Samstag, 9. Januar 2010
Dummheit...
... hat auch einen Namen: Damenwahl. Ich hätte schon darauf kommen können, daß laufen gehen bei Windboen bis 70 km/h keine brillante Idee ist, aber ich wollte unbedingt noch einmal das Meer sehen. Eigentlich gedachte ich, Richtung Osten am Strand entlang und je nach Wetter entweder auf dem Deich oder im Windschatten der Dünen auf der Innenseite zurückzulaufen. Das, begriff ich am Strand sofort, war völlig idiotisch – ich hätte gegen den Wind am Meer laufen müssen. Die andere Richtung hingegen ging prima, nachdem ich mich durch den tiefen Sand gekämpft hatte. Es weht tüchtig seit gestern Abend, über dem Schnee liegt schon wieder Sand, an manchen Stellen fast wie Schichtpudding, zum Wasser hin ein breiter Strandstreifen trockengefallen bei Ebbe und weitgehend fest – alles wunderbar.
Um nicht dauernd Bögen um die Wellenbrecher herum schlagen zu müssen, bin ich über die Steine gehüpft wie ein Pferdchen, unter den Schuhen krachten die Muscheln und ich wünschte, es wäre Sommer und ich könnte barfuß laufen und den Sand zwischen den Zehen spüren. Der Wind schob mich über die einsame Fläche wie eine kalte Hand zwischen den Schulterblättern, trieb immer wieder Schwaden von Sand über die Fläche wie Geister, die vor mir flüchten und während die Wellen sich am Strand brachen, wurde ich in Glückshormonen ertränkt: ganz allein, alles meins!

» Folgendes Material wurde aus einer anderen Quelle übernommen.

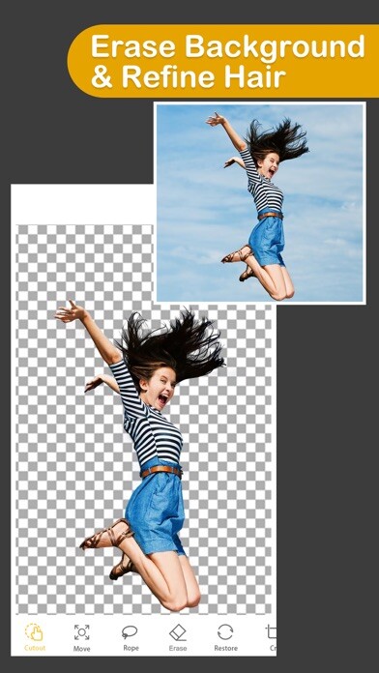Click the raised hand on the cutout canvas

[x=71, y=311]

Bei jedem Schritt wußte ich: Du solltest umkehren, Du wirst es bereuen auf dem Rückweg, gegen den Wind, aber weil ich dumm bin und alles so schön war, bin ich gelaufen, bis es nicht mehr weiterging. Da war ich schon einige Meter hinter dem letzten Dünenübergang, rauf auf die Betonbefestigung und umkehren. Der Wind hat mich fast umgehauen, nach Luft zu schnappen war ein Fehler, danach hatte ich Sand im Mund, Sand in den Augen, Sand in der Nase. Mit zusammengekniffenen Augen kämpfte ich mich voran, vorwärts gehen eine Qual wegen der piekenden Sandkörner im Gesicht, rückwärts auch nicht gut über die Sand- und Schneeverwehungen hinweg. Die hundert Meter zurück dauerten eine Ewigkeit und als der Wind auf der Innenseite der Dünen nachließ, hatte ich weiche Knie – aber umkehren? Niemals. Der Wind heulte hörbar über das Heidekraut, so daß ich sekundenlang nach Flugzeugen in der Luft Ausschau hielt und dann erreichte ich den Deich und neue Dimensionen der Reue. Ich kam kaum noch vom Fleck und die Strecke bis zur ersten Kurve dehnte sich endlos. Der Wind wehte mir fast stetig entgegen, man konnte sich anlehnen wie an einen unzuverlässigen Verehrer, der gerade dann losläßt, wenn man sich an den Widerstand gewöhnt hat. Auf der einen Seite öde Heidelandschaft, auf der anderen nicht minder ödes Watt und keine Wahl: immer weiter geradeaus. Kein Spaß, wirklich nicht. Erstaunlich was eine lächerliche Kurve ausmachen kann, dann die wenigen Höhenmeter vom Deich hinunter, endlich kam ich wieder vom Fleck und die Dächer des Dorfes schienen nicht mehr endlos weit entfernt. Ich bin ja ein Sturkopf und genauso weit gelaufen, wie ich geplant hatte und noch ein bißchen weiter, aus Prinzip – vom Wind wollte ich mich nicht unterkriegen lassen. Zuhause den halben Nordseestrand aus den Schuhen geschüttet und dann ein Bad. Nichts ist herrlicher als das Plätschern des Wassers, die Wärme prickelt auf der Haut, und vorm Fenster wütet immer noch der Wind, aber mir kann er nichts mehr anhaben.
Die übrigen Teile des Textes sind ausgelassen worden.